Histoire de Marie et Julien

de Jacques Rivette |
Avec Emmanuelle Béart, Jerzy Radziwilowicz, Anne Brochet, Nicole Garcia, etc.


Jacques Rivette est la preuve combien vivante que la vieillesse d’un cinéaste peut parfois être des plus heureuses. A mille lieux de la déchéance qui marquèrent dans leur chair des génies comme Buster Keaton ou Erich von Stroheim, Rivette, à septante-cinq passés, continue à faire son cinéma (dont nous ne nous priverions pour rien au monde), se payant même le luxe de concrétiser avec «Histoire de Marie et Julien» un vieux projet inabouti, qui remonte à presque trente ans en arrière, l’un de ses «trois films fantômes», comme il le dit lui-même – ce n’est donc pas un hasard s’il s’agit d’une histoire de revenants! En 1975, une année après l’inoubliable «Céline et Julie vont en bateau», Rivette projette de tourner une série de quatre films fantastiques, qu’il intitule selon les moments «Les filles du feu» ou «Scènes de la vie parallèle». Il enchaîne les tournages du deuxième et troisième volets («Duelle» et «Noroît»), avant de disparaître, épuisé, au troisième jour de tournage du troisième (sans donner un mot d’explication)… Il y a tout Rivette dans cette attitude, à la fois libre, imprévisible, secret.
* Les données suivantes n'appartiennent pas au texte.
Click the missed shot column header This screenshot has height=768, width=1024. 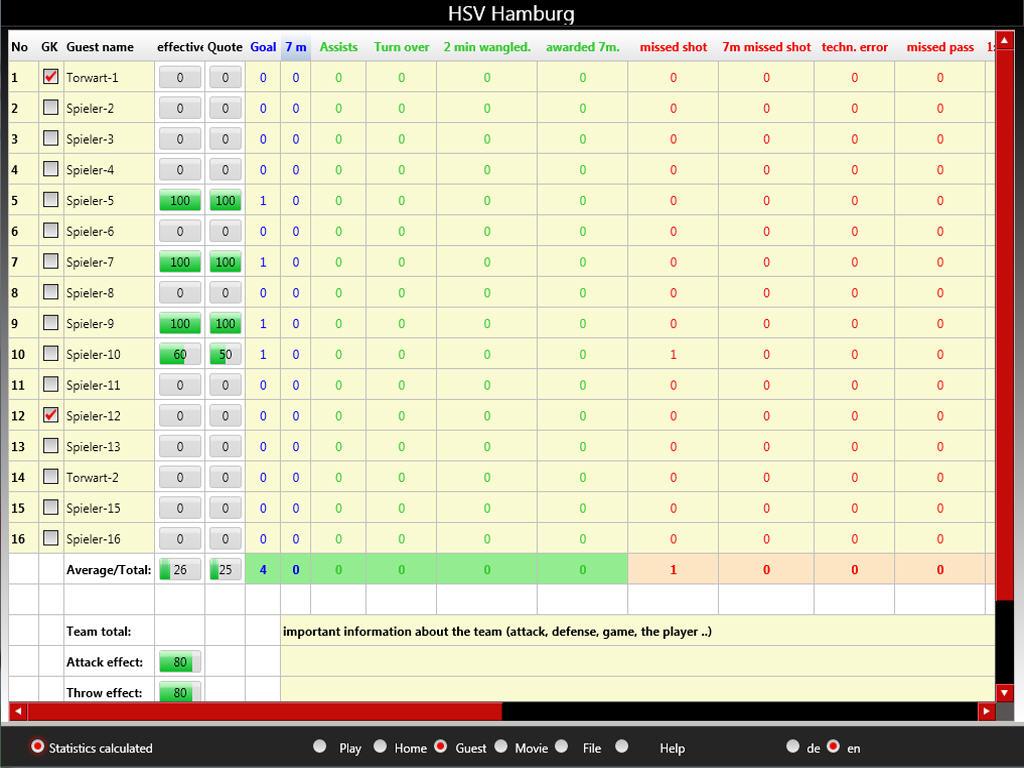click(673, 47)
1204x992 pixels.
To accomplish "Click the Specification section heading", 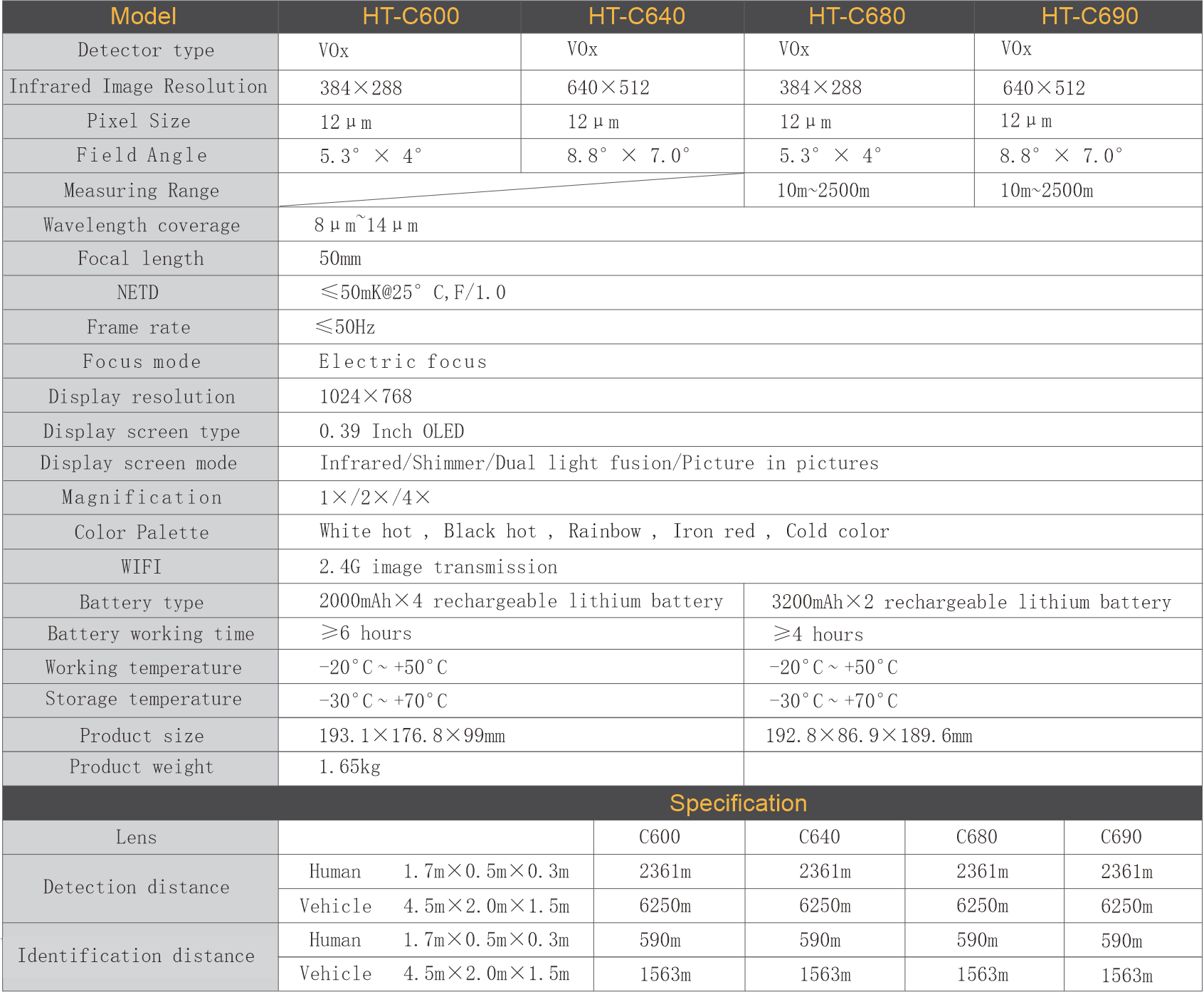I will (x=738, y=803).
En accord avec cette belle idée, déjà ancienne, qui énonce qu’«un film est l’histoire de son tournage», le cinéaste fait littéralement revenir cette vieille histoire. En ranimant de la façon la plus érotique le corps d’Emmanuelle Béart, qu’il avait jadis pétrifié dans «La belle noiseuse» (1991), Rivette réussit un grand film sur le couple, dont l’élément fantastique apparaît alors comme un trompe-l’œil.